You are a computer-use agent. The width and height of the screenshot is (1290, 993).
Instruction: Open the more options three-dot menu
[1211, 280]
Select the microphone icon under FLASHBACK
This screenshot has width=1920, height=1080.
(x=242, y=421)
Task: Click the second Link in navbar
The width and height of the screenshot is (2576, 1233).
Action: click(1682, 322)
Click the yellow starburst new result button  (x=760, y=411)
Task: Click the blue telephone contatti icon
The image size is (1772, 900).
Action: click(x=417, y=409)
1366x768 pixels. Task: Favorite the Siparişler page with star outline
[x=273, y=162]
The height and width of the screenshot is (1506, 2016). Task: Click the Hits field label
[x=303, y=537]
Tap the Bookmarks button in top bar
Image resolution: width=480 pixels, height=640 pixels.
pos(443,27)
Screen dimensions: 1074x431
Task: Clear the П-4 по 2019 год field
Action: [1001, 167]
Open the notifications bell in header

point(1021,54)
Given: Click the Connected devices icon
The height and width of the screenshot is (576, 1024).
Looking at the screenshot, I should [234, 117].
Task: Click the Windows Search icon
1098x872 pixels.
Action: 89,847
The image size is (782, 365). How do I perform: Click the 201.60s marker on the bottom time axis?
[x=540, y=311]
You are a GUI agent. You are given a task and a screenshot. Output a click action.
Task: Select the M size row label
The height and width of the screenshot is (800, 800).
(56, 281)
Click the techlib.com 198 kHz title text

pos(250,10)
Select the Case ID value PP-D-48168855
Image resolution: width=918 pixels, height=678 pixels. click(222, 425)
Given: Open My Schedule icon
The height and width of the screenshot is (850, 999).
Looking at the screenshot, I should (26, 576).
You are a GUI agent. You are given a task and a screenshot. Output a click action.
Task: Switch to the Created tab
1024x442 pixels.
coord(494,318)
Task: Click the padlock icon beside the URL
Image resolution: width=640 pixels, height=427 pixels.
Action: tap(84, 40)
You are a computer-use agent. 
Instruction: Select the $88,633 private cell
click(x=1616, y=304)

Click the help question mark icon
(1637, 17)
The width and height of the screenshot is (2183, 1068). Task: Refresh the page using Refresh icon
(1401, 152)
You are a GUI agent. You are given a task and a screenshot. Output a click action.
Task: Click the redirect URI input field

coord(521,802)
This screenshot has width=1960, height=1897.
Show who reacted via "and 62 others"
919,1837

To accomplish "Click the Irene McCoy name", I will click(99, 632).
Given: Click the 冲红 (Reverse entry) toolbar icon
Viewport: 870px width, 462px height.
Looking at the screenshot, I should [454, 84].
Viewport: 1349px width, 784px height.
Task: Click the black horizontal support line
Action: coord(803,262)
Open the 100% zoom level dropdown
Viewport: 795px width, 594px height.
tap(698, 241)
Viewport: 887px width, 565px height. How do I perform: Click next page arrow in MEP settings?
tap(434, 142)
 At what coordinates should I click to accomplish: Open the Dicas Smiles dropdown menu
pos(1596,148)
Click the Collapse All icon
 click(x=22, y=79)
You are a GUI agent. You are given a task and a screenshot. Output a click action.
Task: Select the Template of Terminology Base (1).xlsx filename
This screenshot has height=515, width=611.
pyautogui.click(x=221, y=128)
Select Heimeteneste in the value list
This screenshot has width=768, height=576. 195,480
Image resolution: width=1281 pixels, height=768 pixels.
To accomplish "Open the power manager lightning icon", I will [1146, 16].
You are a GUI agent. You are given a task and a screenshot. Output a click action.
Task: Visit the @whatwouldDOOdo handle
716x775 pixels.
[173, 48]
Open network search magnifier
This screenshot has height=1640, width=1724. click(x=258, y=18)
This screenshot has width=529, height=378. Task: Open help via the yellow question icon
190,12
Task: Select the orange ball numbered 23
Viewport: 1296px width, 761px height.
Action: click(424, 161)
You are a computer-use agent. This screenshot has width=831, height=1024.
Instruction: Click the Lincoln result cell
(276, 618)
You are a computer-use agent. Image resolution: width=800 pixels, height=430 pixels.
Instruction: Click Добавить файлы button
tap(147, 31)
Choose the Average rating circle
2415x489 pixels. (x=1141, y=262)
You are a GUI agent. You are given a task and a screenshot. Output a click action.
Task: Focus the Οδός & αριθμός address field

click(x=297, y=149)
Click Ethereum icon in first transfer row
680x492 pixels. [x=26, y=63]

§ **Exercise details**:
Go through the material above and return each line that holds the word "will".

§ **Answer to the exercise**:
To accomplish "Click the Irene McCoy name", I will click(99, 632).
To accomplish "Open the power manager lightning icon", I will [1146, 16].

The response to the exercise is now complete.